● Exercise requirements
What is needed is an exact reproduction of the lines in the records below, starting at the line with "How do I perform: Edit" and ending at the line with "991x619 pixels.", both included, and nothing else; pictures stay out.
---------- Records to process
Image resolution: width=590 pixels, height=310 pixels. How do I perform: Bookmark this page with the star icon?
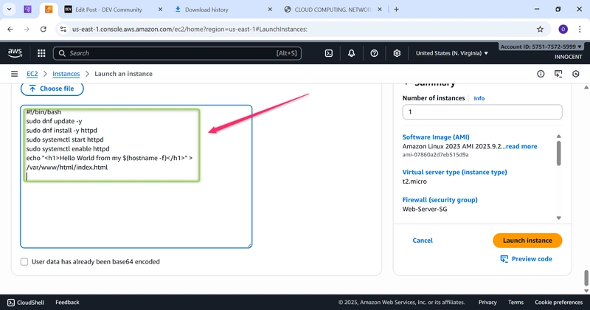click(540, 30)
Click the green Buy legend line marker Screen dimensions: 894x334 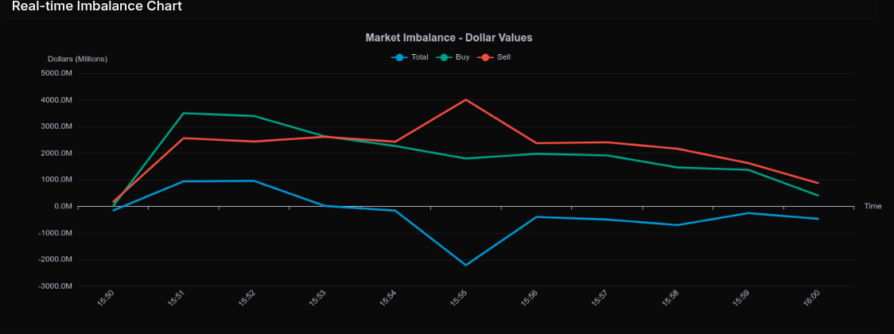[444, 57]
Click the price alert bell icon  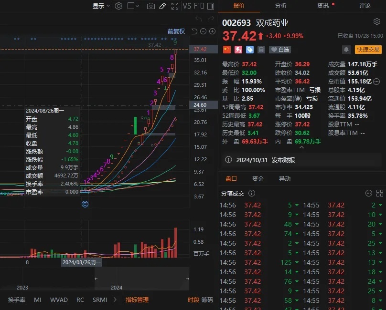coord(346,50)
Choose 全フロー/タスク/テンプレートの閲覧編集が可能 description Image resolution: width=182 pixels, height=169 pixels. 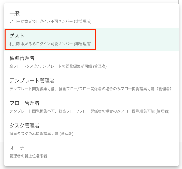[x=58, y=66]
--------------------
---------- Records to process
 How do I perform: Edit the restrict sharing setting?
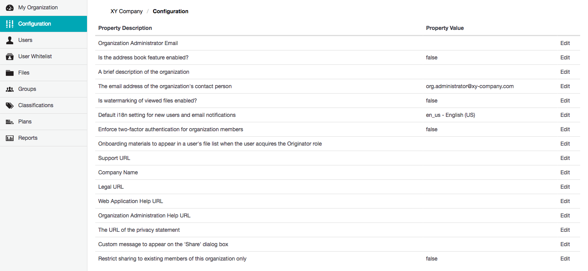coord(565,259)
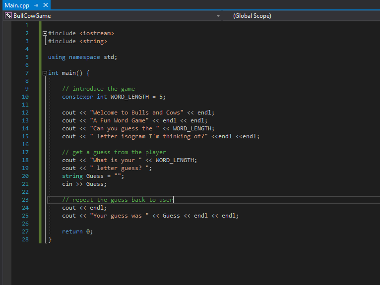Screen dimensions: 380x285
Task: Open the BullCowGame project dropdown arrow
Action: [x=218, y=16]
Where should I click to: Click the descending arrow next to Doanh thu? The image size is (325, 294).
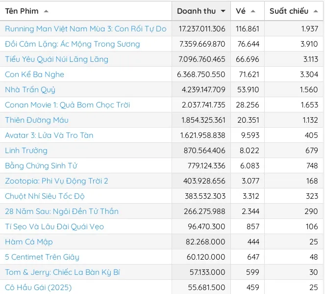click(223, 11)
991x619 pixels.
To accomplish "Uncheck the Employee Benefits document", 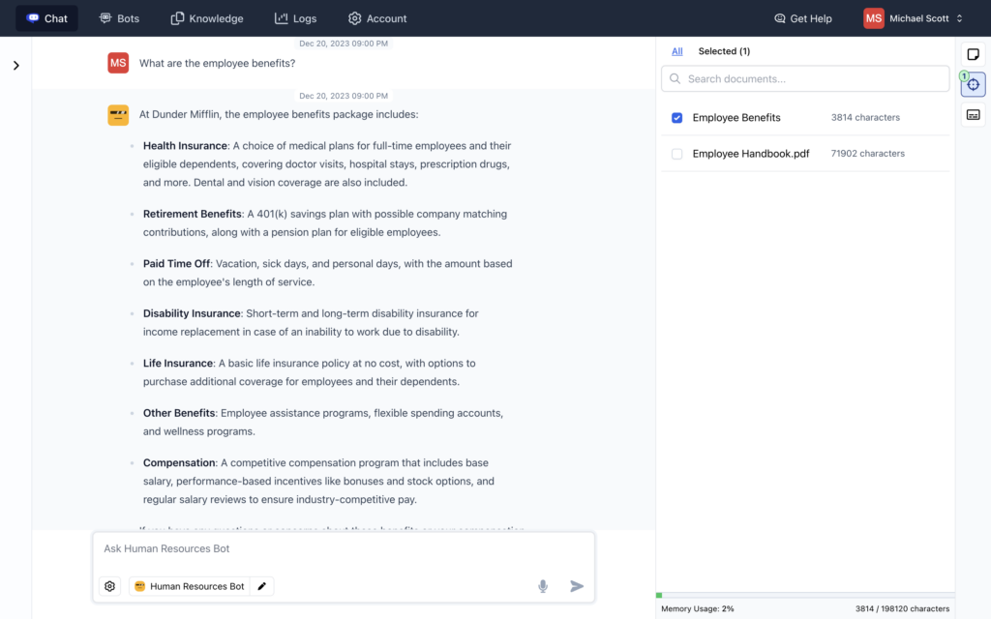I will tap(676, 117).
--------------------
● Solution to this exercise
 How do I perform: Edit the restrict sharing setting?
coord(565,259)
Screen dimensions: 380x285
Task: Open the BullCowGame project dropdown arrow
Action: [x=218, y=16]
Where should I click to: Click the descending arrow next to Doanh thu? The image size is (325, 294).
click(223, 11)
991x619 pixels.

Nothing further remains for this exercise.